Vous avez travaillé sur le tact dans l’enseignement, pourquoi ? Comporte-t-il des vertus pédagogiques ? 

De manière générale, je dirais que le tact est à la fois un sens de l’adresse et un sens de l’à-propos. Sens de l’adresse car quand je parle à Paul je ne parle pas à Suzanne et quand je parle à Suzanne je ne parle pas à Mohammed. Le sens de l’à-propos peut se définir comme le sens de ce qui doit être dit, de la manière dont cela doit être dit, mais aussi de ce qui doit être tu. Il y a dans le tact un souci du « comment », de la manière.

Dès que l’on a compris que le tact enferme deux ingrédients, une capacité d’empathie et une aptitude à saisir rapidement le sens d’une situation, alors on comprend de manière immédiate pourquoi il est une vertu de première importance pour un professeur. Il introduit dans l’art d’enseigner l’idée de l’appréciation juste et rapide, ce qu’Aristote appelle le « coup d’œil ».
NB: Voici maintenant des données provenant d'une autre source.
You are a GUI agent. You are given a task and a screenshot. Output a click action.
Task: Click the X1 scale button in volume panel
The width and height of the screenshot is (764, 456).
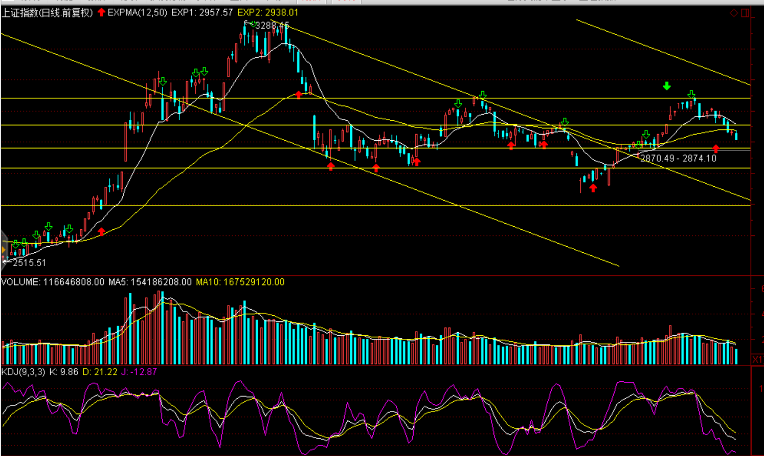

L’enseignement est l’art de marier planification méthodique et décision rapide, mise en ordre raisonnée et juste improvisation. Un professeur doit maîtriser un champ de savoir, il doit aussi maîtriser un ensemble de savoir-faire : par exemple conduire une interrogation orale, savoir réaliser une séquence, élaborer une évaluation, savoir animer un débat ou encore conduire un échange didactique. C’est par l’entremise du tact qu’un « savoir-faire » devient un « savoir-comment-faire », qu’une habileté devient un geste pédagogique.

Un autre aspect de vos recherches porte sur les sanctions, qu’est-ce qu’une sanction éducative et comment la faire accepter ? 

Une sanction éducative est une occasion. Elle est là pour rappeler une règle, un principe, un moment pour faire sentir que quelque chose d’important a eu lieu et que l’on ne va pas rester silencieux. On peut également dire qu’elle est une réponse au sens fort du terme, c’est-à-dire une réaction et une explication. Comment la faire comprendre ? Il faut sans aucun doute déjà être juste. Il faut aussi l’expliquer car il n’y a pas de sanction muette, pas de sanction appliquée qui ne soit expliquée. Cela étant, nous ne sommes au final jamais sûrs qu’elle sera comprise.

Vous avez publié une tribune dans le journal « Le Monde » sur l’érosion de l’autorité enseignante. Quels sont les facteurs qui ont contribué au recul de l’autorité de l’école ?

Crise ou érosion, on pourrait déjà se poser cette question. Il est préférable, me semble-t-il, de parler d’érosion car ce terme renvoie à l’idée d’une temporalité plus lente. Il y a dans le concept d’érosion une dimension moins éruptive qui rend finalement mieux compte de l’évolution et de la transformation des rapports d’autorité dans le champ de l’éducation. Comment comprendre ce procès qui est fait depuis plusieurs décennies ?

J’avance trois explications. Une explication sociologique relie ce processus à une méfiance à l’égard de l’institution scolaire. Cette perte de confiance est ressentie de manière particulièrement aiguë par les familles les plus modestes qui, en un siècle, ont inversé leur rapport à l’école. Au moment du grand essor de l’école républicaine, les classes sociales les plus paupérisées sont dans un rapport d’espérance vis-à-vis de l’institution scolaire. Elles en attendent pour leur enfant un accès à la culture et une inscription dans des positions sociales plus valorisées que les leurs. Ce n’est plus le cas aujourd’hui, ces classes sociales sont dans une sorte de désenchantement à l’endroit de l’école.

La seconde explication est philosophique en mettant l’accent sur la difficulté d’enseigner à l’heure où triomphe l’idée d’égalité. L’avancée des valeurs démocratiques au sein des sphères éducatives a engendré non seulement un effacement des rapports d’altérité mais également un affaiblissement des relations d’autorité car, historiquement, les relations d’autorité se sont toujours adossées à des rapports d’altérité très marqués (adulte-enfant, maître-élève, …). L’effacement des rapports d’altérité entraîne un affaiblissement des rapports d’autorité.

 La troisième explication que je qualifie d’anthropologique souligne la tyrannie du présent dans nos sociétés. Lorsque le présent devient l’ultime référence, lorsque le présent et ce qui l’accompagne (la mode, la consommation, la publicité, la médiatisation…) s’imposent aussi fortement, alors la culture des pères et des mères cède le pas devant le culte des pairs.